Saturday 7th November, London

During the latest years, Apparat has become something more than a solo project and has also gone beyond Sasha Ring’s electronic sensitivity.

The Quedlinburg-born and Berlin-based musician, who debuted at the end of the 1990s as a techno DJ and producer, had the first considerable turn of his career in 2007 when he formed his band and moved to more rarefied and ambient soundscapes without losing sight of his most radical and extreme expressions.

A few years later, he signed for Mute Records and his music trajectory nosed-up. Since then, his compositions have been adopted by and adapted to movies, documentaries, TV-series, theatrical performances and much more…After twenty years, Apparat has finally become an auditory and visual experience more than a music act, which gives its best if enjoyed live and hardly leaves its audience indifferent.

The crowd that packed Barbican for the only UK gig of the German ensemble was anything but indifferent to the Teutonic artistry. The six musicians and off-stage technicians crafted indeed an overwhelming show based on the soundtracks and scores recently written by Ring. If at first sight everything appeared measured and moderate, also thanks to the politeness and calmness of the interpreters on stage, once the music and visual effects started to fill the hall, the mood quickly transformed itself.

Apparat and his music partners are able to flood a venue with their sound. No matter its size, they can hold their audience’s attention and hearing for hours creating a sort of musical trance. As a matter of fact, despite their manners and sincere courtesy words, their sound was far to be constantly mild and gentle: next to the many harmonious and even soulful chapters, there were also some dissonant, conflicting, sharp and electrifying moments that excited the London crowd.

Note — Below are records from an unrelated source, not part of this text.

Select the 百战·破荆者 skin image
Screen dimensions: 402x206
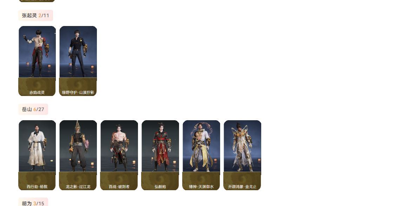(x=119, y=146)
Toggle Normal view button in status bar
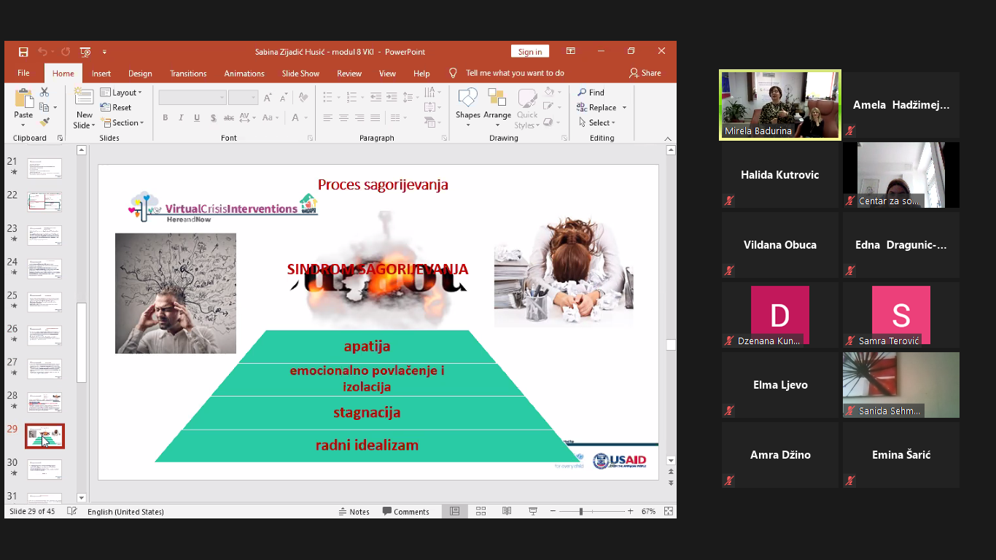This screenshot has width=996, height=560. click(x=454, y=511)
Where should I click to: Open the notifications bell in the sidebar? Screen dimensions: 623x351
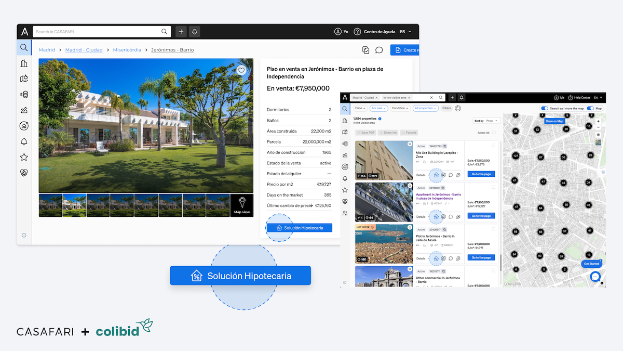(x=24, y=141)
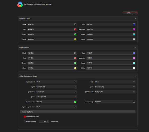This screenshot has height=132, width=149.
Task: Open color picker for Normal Red
Action: [75, 29]
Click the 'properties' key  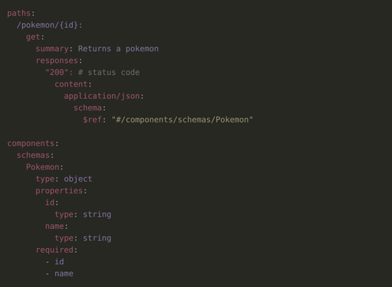point(59,191)
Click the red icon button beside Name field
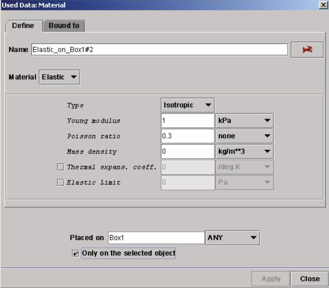This screenshot has width=329, height=288. point(307,50)
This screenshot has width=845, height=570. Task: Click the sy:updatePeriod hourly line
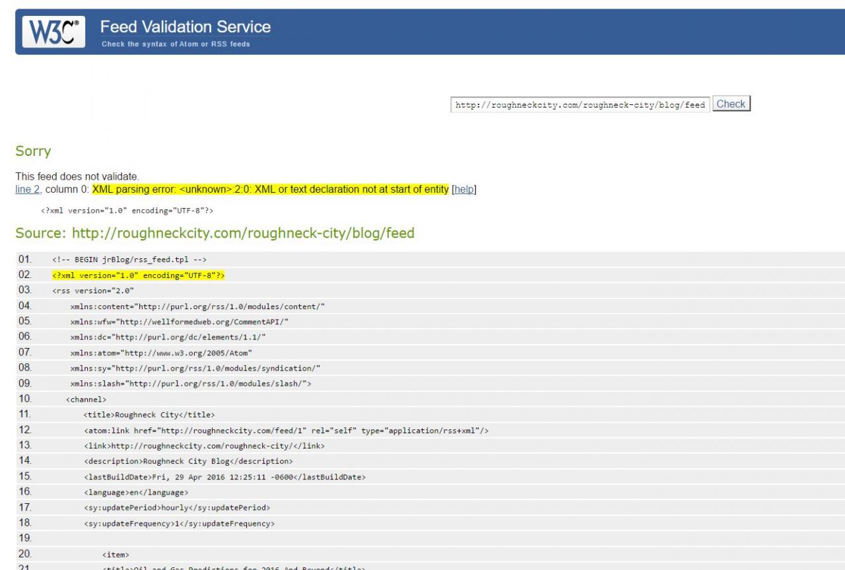177,508
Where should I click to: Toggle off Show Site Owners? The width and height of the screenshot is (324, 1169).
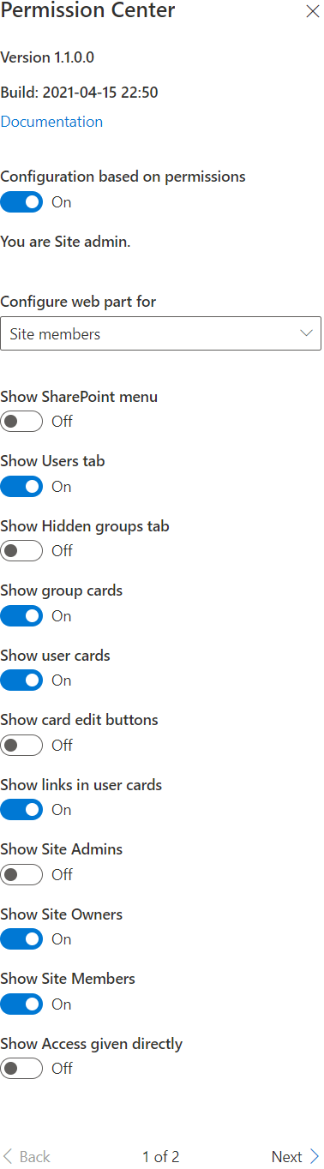click(x=21, y=939)
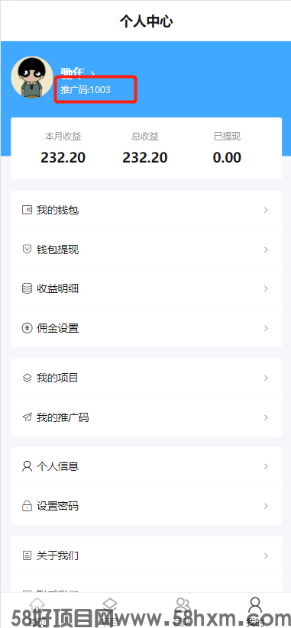Click the paper plane icon beside 我的推广码
291x628 pixels.
pos(27,417)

Once the bandleader positioned himself in the centre of the stage surrounded by his trustworthy musicians all wearing total-black outfits, the first notes of the cello played by Philipp Timm and Christoph Hartmann’s violin started to flow through the hall. It was immediately clear that what was going on at the Barbican was something more than a gig: the audience was indeed attending an electronic and lyrical liturgy.

Soundtracks and More, which was the title given by Apparat to the British episode of his tour, was an artistic lifting ceremony. It was a show that enjoyed the suggestive video art designed by the visionary talent of the German VJs trio Transforma and inspired stage lighting, which followed the performers in every movement.

Musically, it displayed the intense and incessant variation between live-produced artificial sounds and live performed ones which characterises Apparat works. If on one side the drum machine and synth sections, loops and effects gave life to palpable and sometimes even excessive sensations, on the other the strings and percussions made the scene otherworldly and ethereal.

Finally, it was all about the sweet-and-sour voice of Sascha Ring, able to be delicate and whipping at the same time. Apparat is/are further proof of the momentous cultural drive that German electronic music still has today. Since the project is a glaring example of what the Central-European country is able to create in the music sphere, we can easily sleep soundly and enjoy their fine-grained compositions and forward-looking orchestral attitude.